One of the five Army "surge" brigades sent to Iraq last year as part of an escalation — and credited, in part, with improving security — is on its way home.

The 4th Stryker Brigade Combat Team, 2nd Infantry Division, went to Iraq in April 2007 and was sent to Diyala province, north of Baghdad. That region was one of the areas where many insurgents had fled when the U.S. and Iraqi troop presence was boosted in Baghdad.

A series of operations in Diyala targeted these insurgents, though in some cases, the militants had moved on before American troops arrived.

Now, the 4,000 soldiers of the brigade are beginning the process of returning to Fort Lewis, Wash., next month, officials said Thursday.

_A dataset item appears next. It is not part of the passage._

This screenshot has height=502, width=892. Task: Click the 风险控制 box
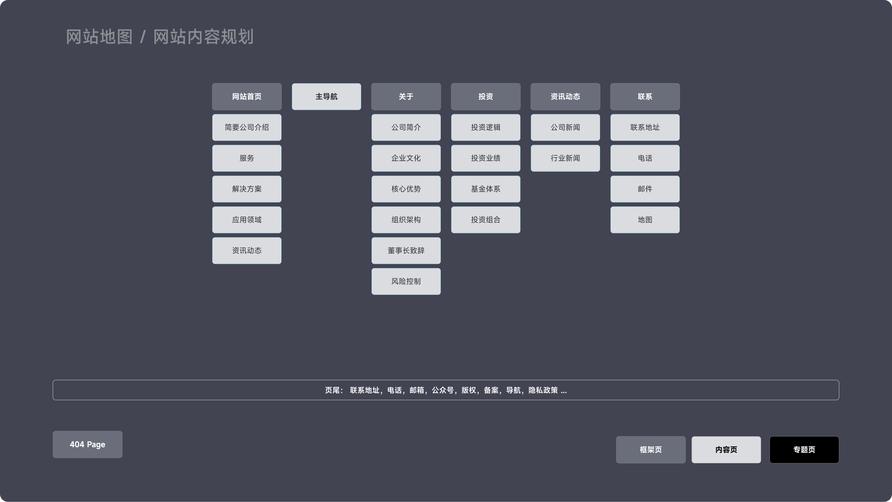[406, 281]
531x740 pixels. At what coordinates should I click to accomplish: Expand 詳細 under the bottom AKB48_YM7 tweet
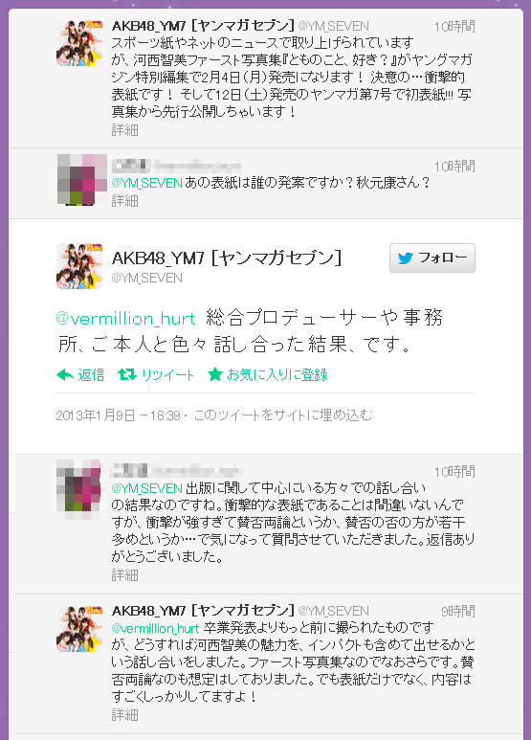click(x=125, y=715)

"We have been extremely successful during our 14 months of operations in Taji and Diyala," Col. John Lehr, the brigade commander, was quoted as saying in a news release. "Operations in concert with the Iraqi Security Forces have made the province safer and more stable."

The successes did not come without a cost: Officials said 37 of the brigade’s soldiers died during this deployment.

Among the brigade’s accomplishments were training and supporting nearly 20,000 Iraqi police in 64 stations throughout the province. A police academy was established, and the first 500 graduates are expected next month.

Violent incidents went down from their peak by 70 percent during their tour, brigade officials said.

"They are working hard to create a better police force — a force that is non-sectarian and non-corrupt," Lehr said.

Additionally, the brigade helped restart three electrical generator farms, which increased the available electrical power to the province by 25 percent.

The 4th Stryker Brigade Combat Team is the fourth of the five "surge" brigades to leave Iraq.

According to the Seattle Times, an advance party of around 100 soldiers returned home earlier this month, with more flowing in over the coming three weeks.